Dynamic Path Prediction
A Semi-Lazy Learning System to Probabilistic Path Prediction in Dynamic Environments
Path prediction has a board range of application, including navigation, traffic management, personal positioning, actionable advertising. However, in dynamic environments (such as urban space), since the movement of objects is affected by many factors, path prediction is a difficult and challenging, which is of interest to SeSaMe and its researchers.
LEADER is a prototype to support probabilistic path prediction in dynamic environments. The core of our system is a “semi-lazy” approach to probabilistic path prediction, which builds prediction model on the fly using historical trajectories that are selected dynamically based on the trajectories of target objects.

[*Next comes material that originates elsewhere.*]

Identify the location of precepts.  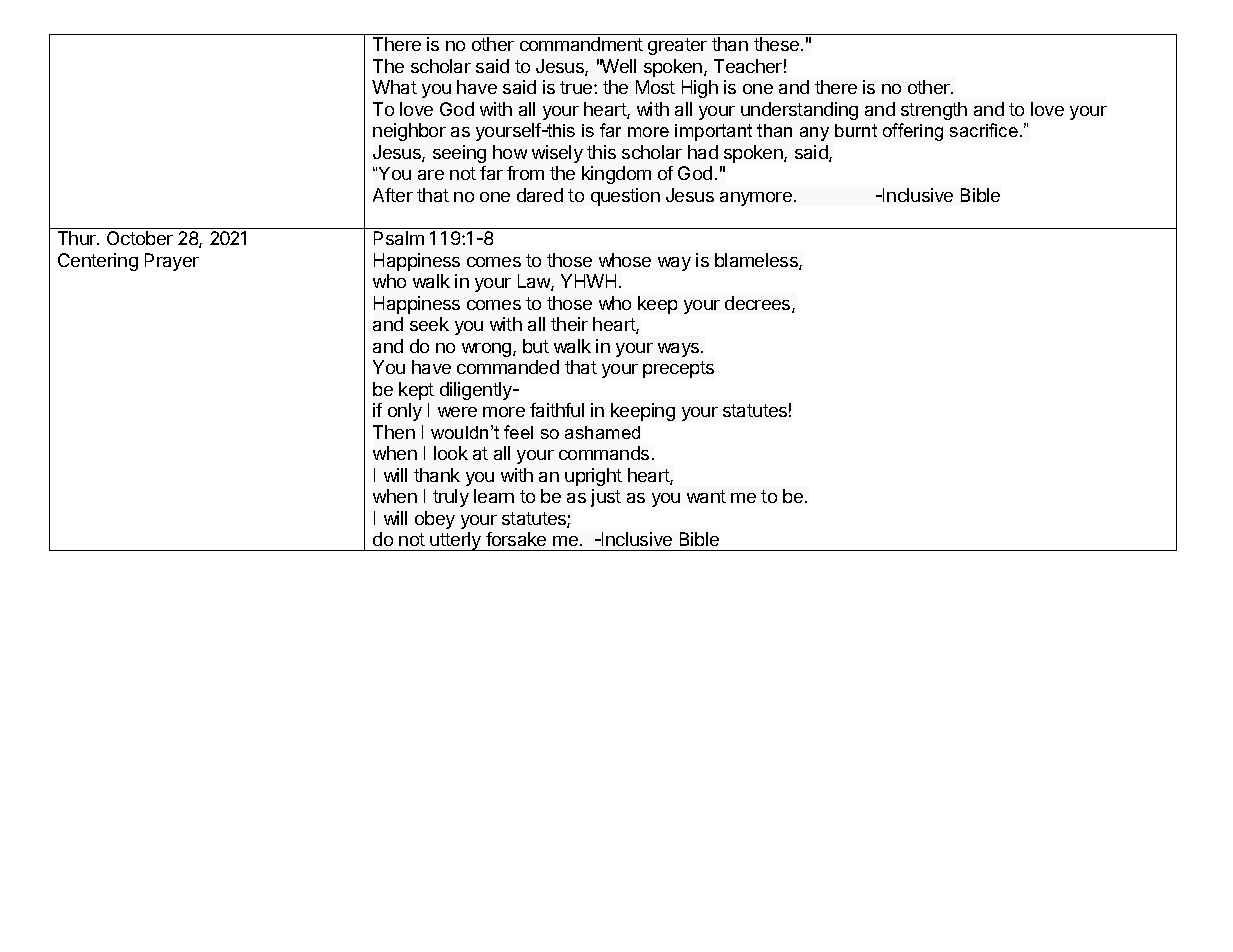
(678, 369).
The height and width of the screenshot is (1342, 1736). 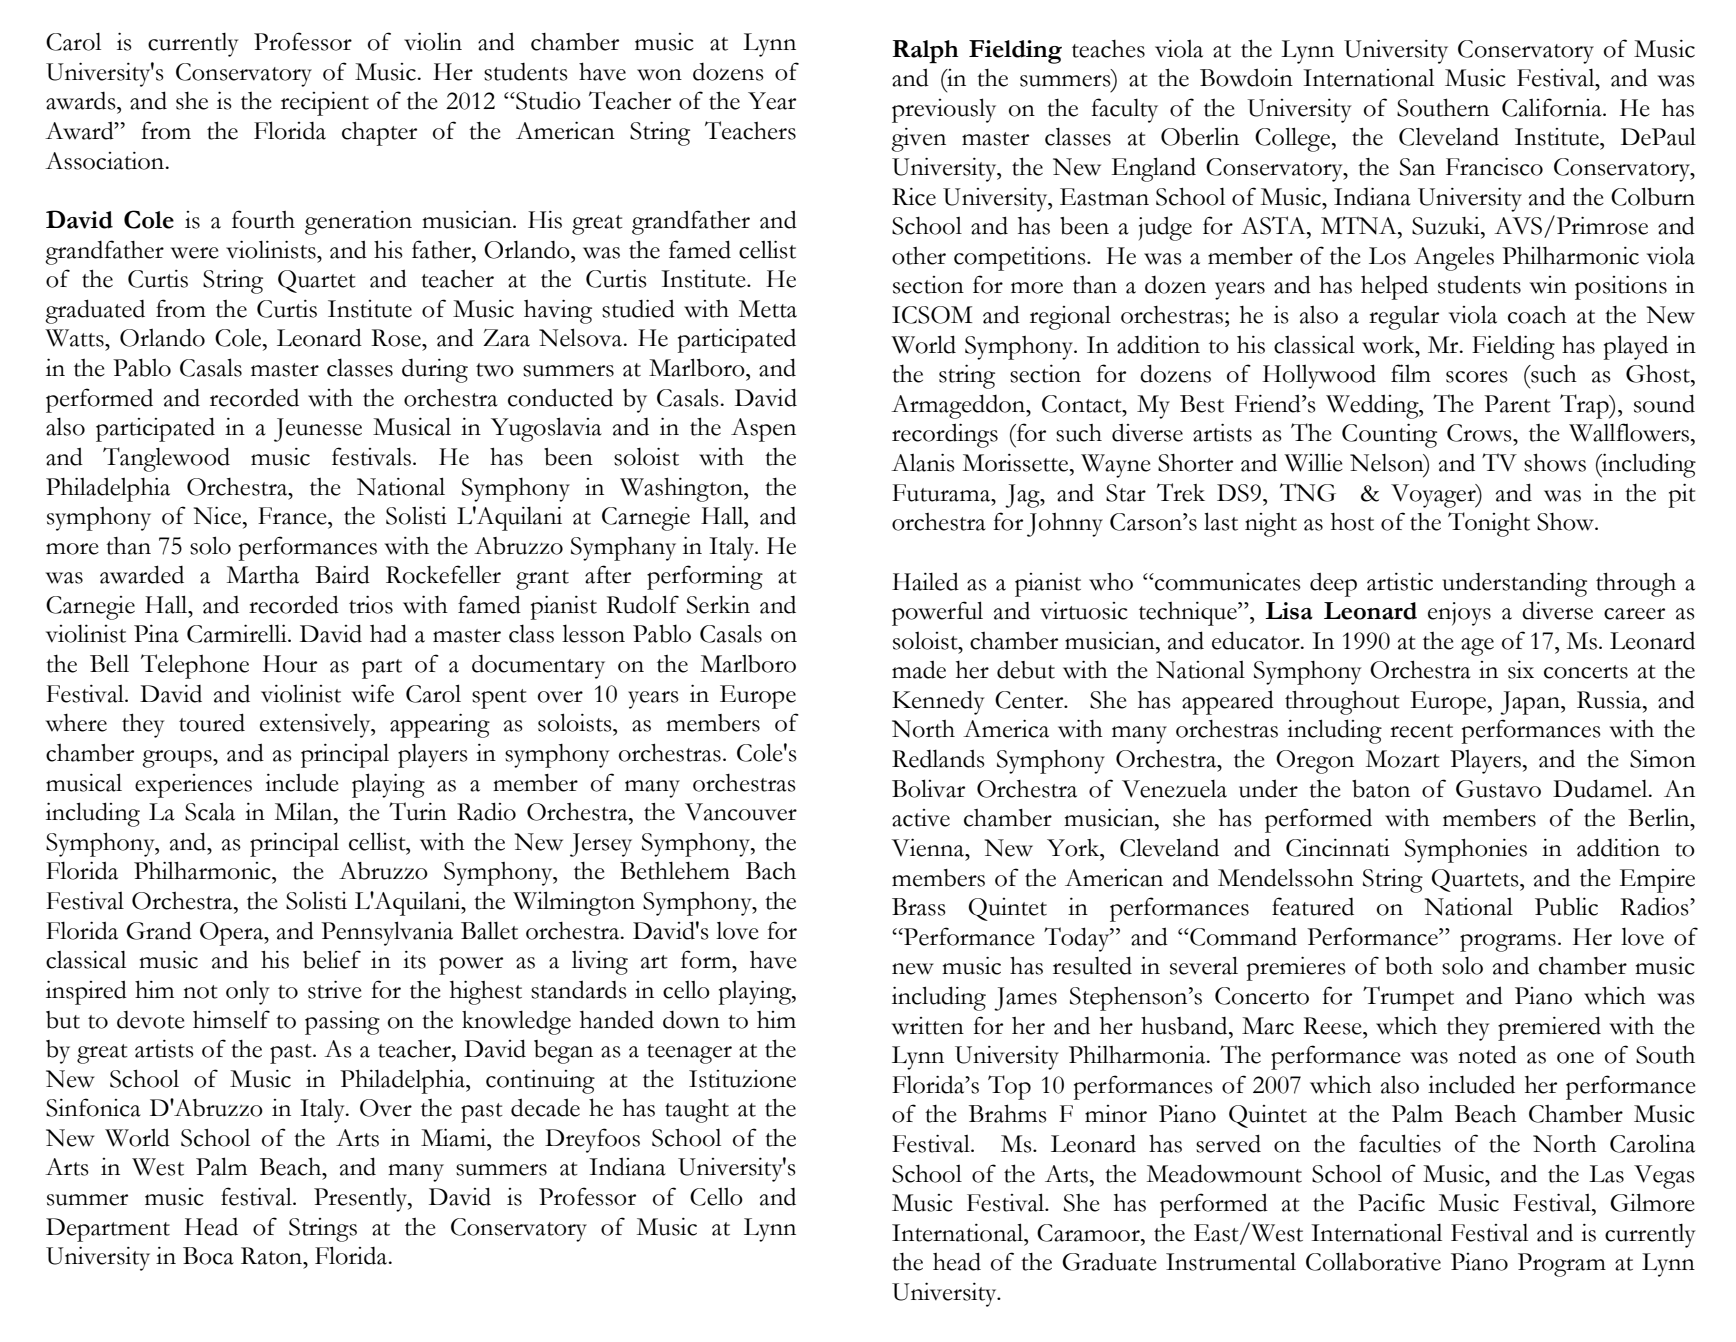 What do you see at coordinates (1391, 1202) in the screenshot?
I see `Pacific` at bounding box center [1391, 1202].
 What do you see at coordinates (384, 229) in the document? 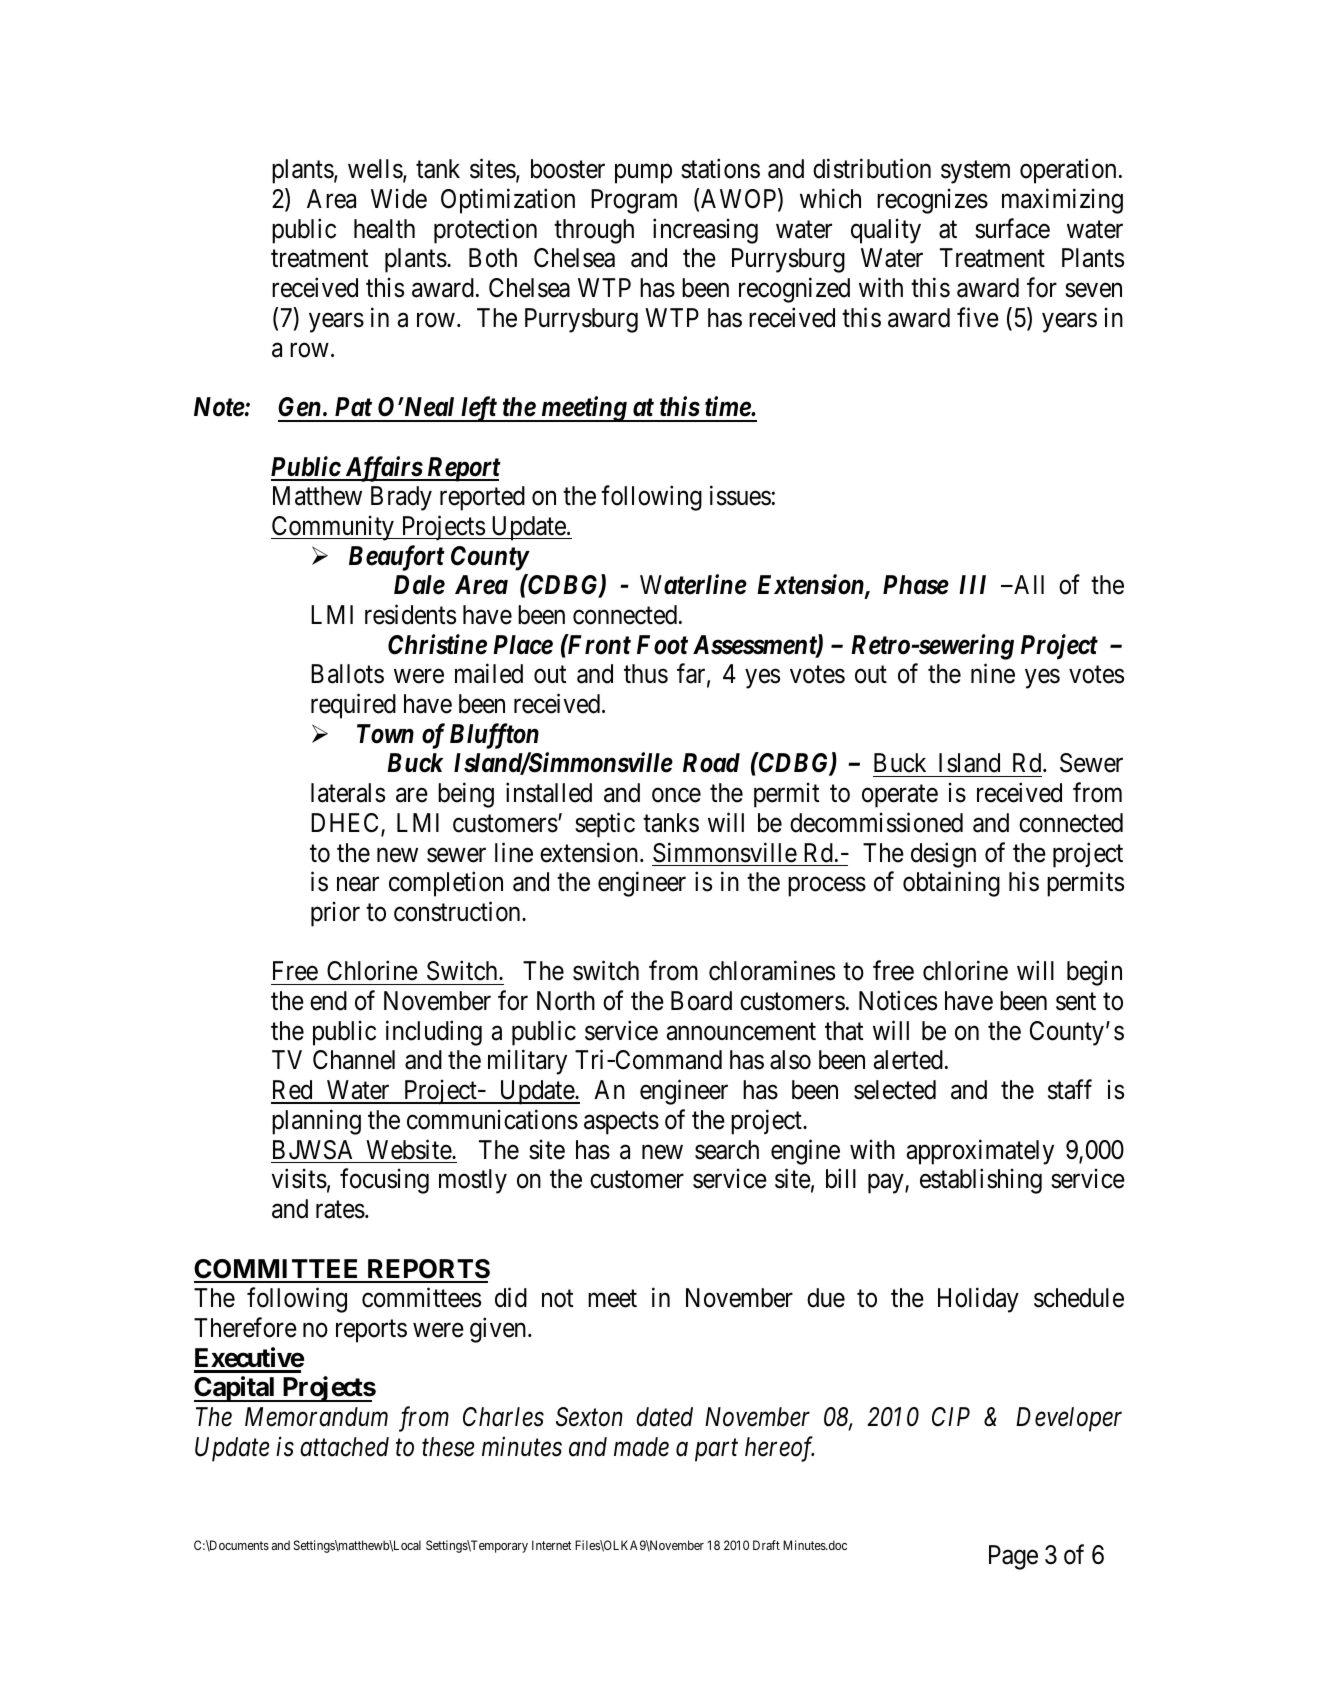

Cameras represent one of the most utilized physical sensors to monitor our world, but are also the main contributor to the phenomenon of Big Data. Furthermore, the level of detail provided by cameras often raises privacy concerns. CamTweet is a novel approach that introduces smart cameras that map visual data into higher-level concepts using customized classifiers. This avoids the bandwidth-hungry sending of raw camera feeds and intrinsically enables a much higher level of privacy preservation. Using additional light-weight processing on a camera, it only outputs information in case user-defined events occur. We make those low-volume, high-level information available by letting cameras directly tweet their outputs. With that, users or applications can "follow" cameras alongside other tweeting objects or human users, creating a novel type of social cyber-physical ecosystem to monitor the world.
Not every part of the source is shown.